Entre lo que esconden y lo que saben (sobre sus vidas y sobre la vida en general), entre lo que les gusta y lo que no (historias de amor, viejas y nuevas), entre lo que deberían y lo que no deberían hacer, o lo que deben hacer porque no hay otra alternativa; en una fina línea entre las promesas que la gente se hace a sí misma y las cosas con las que se terminan conformando, pasea este relato de almas estancadas. Ken Marino escribió un guión brillante, dañado, que hace muchas preguntas y hace que el espectador haga algunas más. Una desarrollada pieza de personaje que concluye en un clímax que podría ser demasiado grande para un lugar pequeño, pero nada lo hace menos conmovedor.
Una vez que conocemos a los personajes, no podemos dejarlos atrás. Se siente: la necesidad de una respuesta (como por qué nos herimos tanto), la solución de un misterio (en otro precioso momento, Hunt para su bote en lo de Zoey, una mujer que ha estado mirando por semanas... “¿qué estás haciendo? Rompiste nuestro coqueteo silencioso”, le dice ella; y ese es un momento de definición de personaje en una actuación perfecta de Lauren Ambrose), esa alegría en medio del dolor.
Algo nos dice el hecho de que Hunt saque buenas fotografías, como amateur; o que Gina descubra que quiere vivir de nuevo; que Lozo ame a su mujer por sobre todo; que Cons esté constantemente tratando de buscar un significado; que para Jack realmente signifique algo el amor. Las interpretaciones son espléndidas, todas, especialmente Rudd en un papel que no acostumbra a regalarnos y que prueba que puede hacer cualquier cosa y hacerlo bien. Marino (que escribió el guión y su personaje, por lo que entiende suficiente del sentimiento y la idea de 1976 como para crear un padre de familia comprensivo que podemos amar y odiar) lo sigue de cerca. Los papeles y las actuaciones de Paulson y Tierney son otra prueba más de dos talentos inmensos que no tenemos la posibilidad de ver muy seguido. Eldard y Hamilton: revelaciones sorprendentes.
Necesitamos más de estas historias, acerca de sentir.
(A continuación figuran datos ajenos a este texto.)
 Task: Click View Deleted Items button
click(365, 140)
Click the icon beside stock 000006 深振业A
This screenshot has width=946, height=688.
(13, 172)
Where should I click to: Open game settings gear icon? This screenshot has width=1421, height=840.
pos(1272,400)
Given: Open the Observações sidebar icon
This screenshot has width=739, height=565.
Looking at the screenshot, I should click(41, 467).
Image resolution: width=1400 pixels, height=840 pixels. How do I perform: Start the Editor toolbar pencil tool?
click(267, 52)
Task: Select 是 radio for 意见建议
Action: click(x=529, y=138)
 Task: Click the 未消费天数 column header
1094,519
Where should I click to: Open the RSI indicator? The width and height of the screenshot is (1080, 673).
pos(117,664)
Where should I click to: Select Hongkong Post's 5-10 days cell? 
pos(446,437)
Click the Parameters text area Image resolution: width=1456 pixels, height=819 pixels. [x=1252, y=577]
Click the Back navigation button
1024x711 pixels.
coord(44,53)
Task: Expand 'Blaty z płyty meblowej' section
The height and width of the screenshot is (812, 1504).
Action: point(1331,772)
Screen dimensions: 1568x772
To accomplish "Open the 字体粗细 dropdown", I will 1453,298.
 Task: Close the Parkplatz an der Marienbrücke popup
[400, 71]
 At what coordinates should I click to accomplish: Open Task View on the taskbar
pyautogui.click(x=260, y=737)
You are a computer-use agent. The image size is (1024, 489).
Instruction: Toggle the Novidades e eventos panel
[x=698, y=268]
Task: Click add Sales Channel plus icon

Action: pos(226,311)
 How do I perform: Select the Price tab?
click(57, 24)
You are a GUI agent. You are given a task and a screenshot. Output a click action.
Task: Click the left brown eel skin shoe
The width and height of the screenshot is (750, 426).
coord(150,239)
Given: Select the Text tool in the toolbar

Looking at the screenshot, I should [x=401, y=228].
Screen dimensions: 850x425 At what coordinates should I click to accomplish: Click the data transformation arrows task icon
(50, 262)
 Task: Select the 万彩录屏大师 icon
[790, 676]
Porque Dickmann hizo un buen trabajo con “Diggers”, una película bien actuada, muy bien escrita y desarrollada en cada aspecto. Sin embargo, más que cualquier otra cosa, muy bien contada (narrada, le dicen en cine a veces). Sí, varias historias bien contadas que, en lo posible, se preocupen por los personajes y los entiendan, sin que se los de por sentado. Y, si no es mucho pedir, ningún final definitivo. Eso es lo que necesitamos.